Passage for review

※

In this chapter I explore the challenges of conducting empirical research as a female with dwarfism. Within the social sciences, disabled participants are often classed as a vulnerable research group (Good, 2001); however, the vulnerability of disabled researchers has been overlooked. In my fieldwork, concerns around personal safety meant I have had to adapt recruitment strategies, which have therefore shaped my research encounters. I shall reflect upon my positionality in terms of intersectionality as a young female researcher with dwarfism and how this has impacted on my research engagements. Aimed at academic researchers, particularly disabled female researchers, the discussion in this chapter demonstrates the importance of taking into account a researcher’s intersectional identity which can impact upon relationships with research participants and communities. Speaking to a broader audience, the chapter also calls for research ethics to be more considerate about the safety needs of the researcher, taking into account the risk of sexual harassment and assault. This chapter therefore adds to critical discussions concerning researcher safety and to the subject of disability and (hetero)sexuality. Research concerning disability is often characterised by an interest in the personal (Worth, 2008). Being a disabled researcher is often viewed positively within disability studies. For instance, Berger (2013) suggests that being an insider gives the researcher an advantage in knowing about the topic. During recruitment and the conducting of interviews, participants would openly acknowledge that I was someone with dwarfism interviewing other people with dwarfism about their experiences.

※

Task brief
Write out the passage above on conducting research as a female researcher with dwarfism, word for word and in full.

※

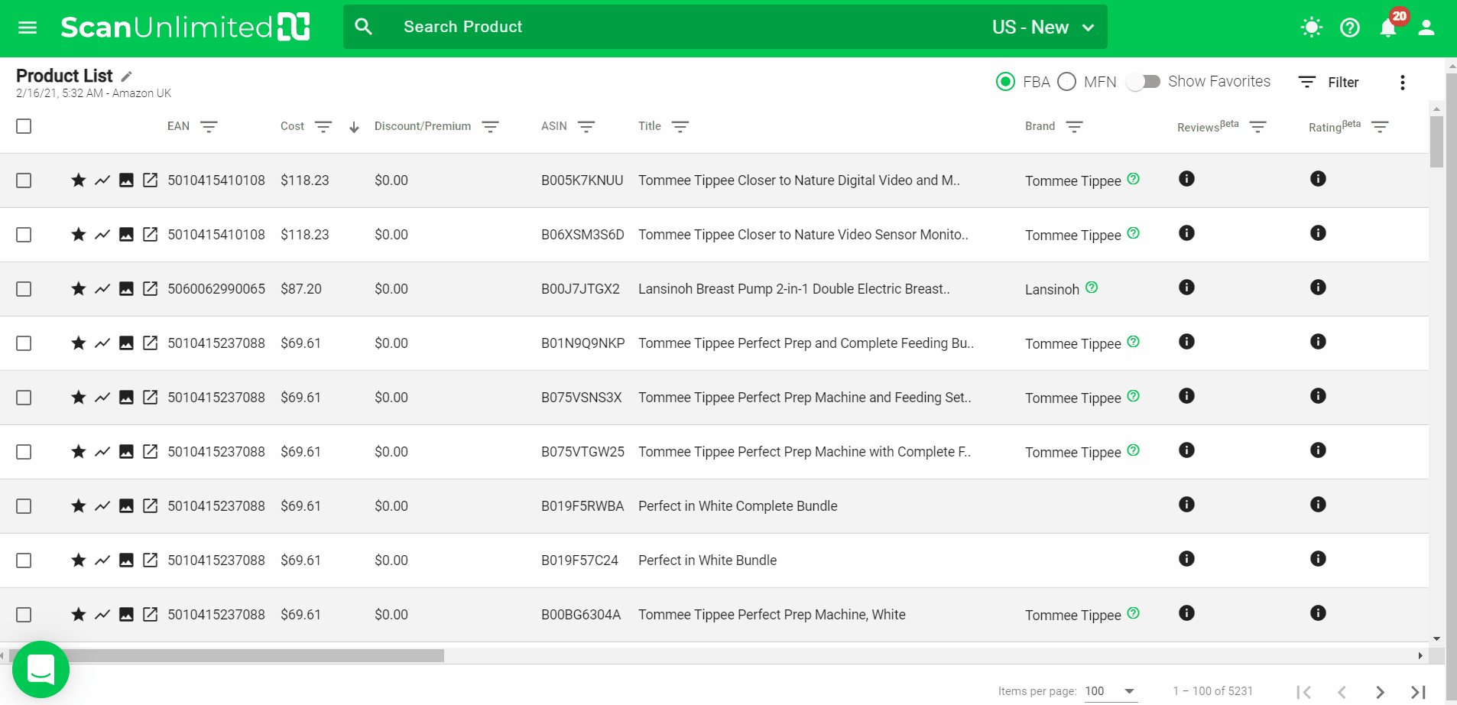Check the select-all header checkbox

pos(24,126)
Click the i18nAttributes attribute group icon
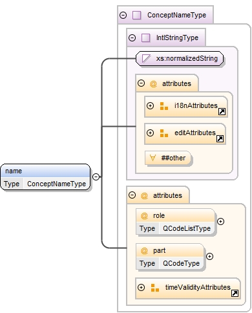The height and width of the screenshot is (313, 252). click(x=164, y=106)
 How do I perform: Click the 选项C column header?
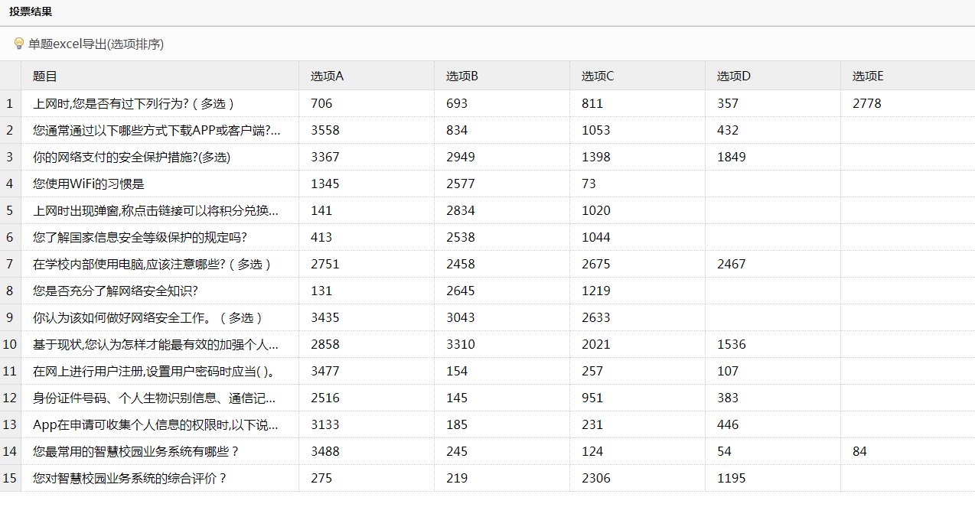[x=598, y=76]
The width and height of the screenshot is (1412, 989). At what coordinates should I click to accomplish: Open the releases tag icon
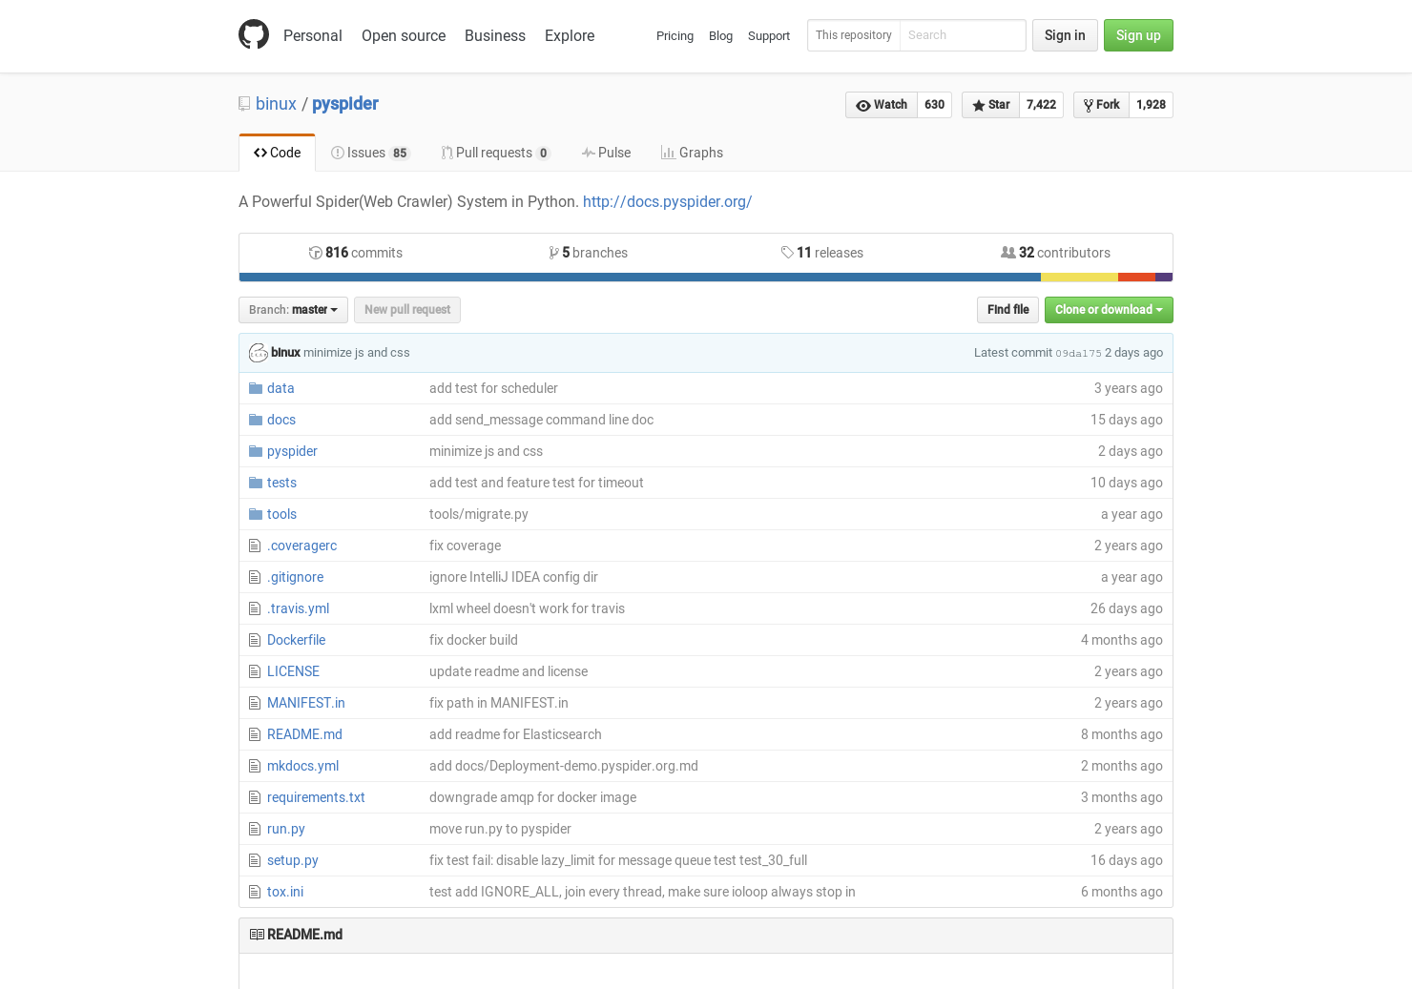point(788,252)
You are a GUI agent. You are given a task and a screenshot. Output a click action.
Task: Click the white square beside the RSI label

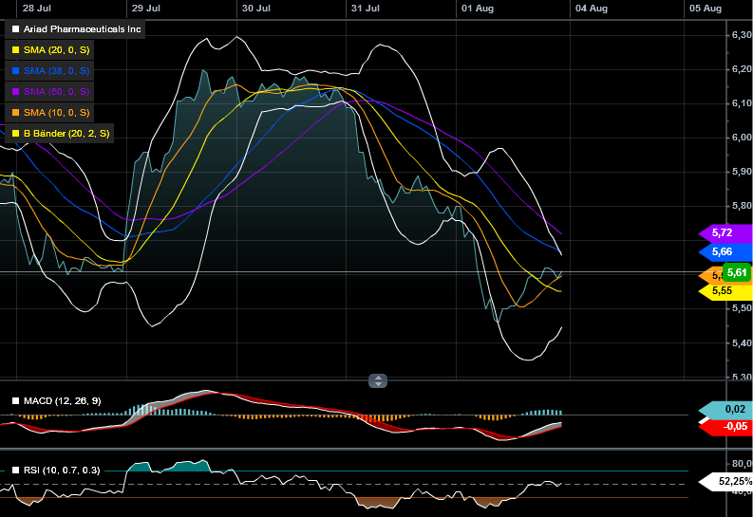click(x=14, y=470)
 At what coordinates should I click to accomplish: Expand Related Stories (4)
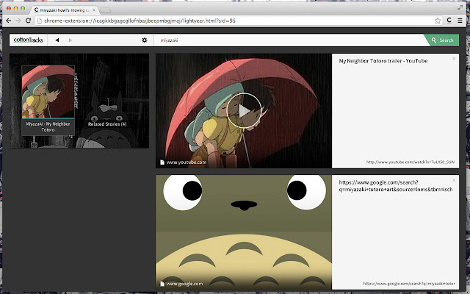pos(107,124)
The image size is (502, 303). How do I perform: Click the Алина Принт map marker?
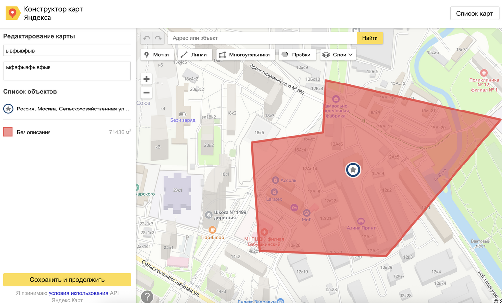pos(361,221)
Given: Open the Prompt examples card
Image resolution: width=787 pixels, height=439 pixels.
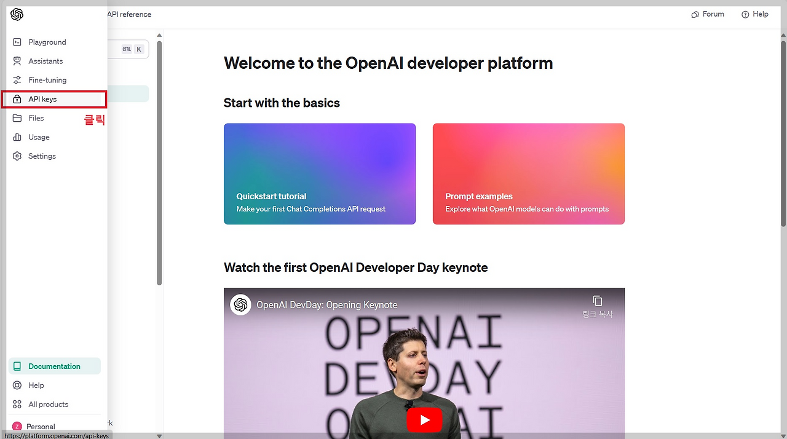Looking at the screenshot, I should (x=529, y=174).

※

Completed task
In this chapter I explore the challenges of conducting empirical research as a female with dwarfism. Within the social sciences, disabled participants are often classed as a vulnerable research group (Good, 2001); however, the vulnerability of disabled researchers has been overlooked. In my fieldwork, concerns around personal safety meant I have had to adapt recruitment strategies, which have therefore shaped my research encounters. I shall reflect upon my positionality in terms of intersectionality as a young female researcher with dwarfism and how this has impacted on my research engagements. Aimed at academic researchers, particularly disabled female researchers, the discussion in this chapter demonstrates the importance of taking into account a researcher’s intersectional identity which can impact upon relationships with research participants and communities. Speaking to a broader audience, the chapter also calls for research ethics to be more considerate about the safety needs of the researcher, taking into account the risk of sexual harassment and assault. This chapter therefore adds to critical discussions concerning researcher safety and to the subject of disability and (hetero)sexuality. Research concerning disability is often characterised by an interest in the personal (Worth, 2008). Being a disabled researcher is often viewed positively within disability studies. For instance, Berger (2013) suggests that being an insider gives the researcher an advantage in knowing about the topic. During recruitment and the conducting of interviews, participants would openly acknowledge that I was someone with dwarfism interviewing other people with dwarfism about their experiences.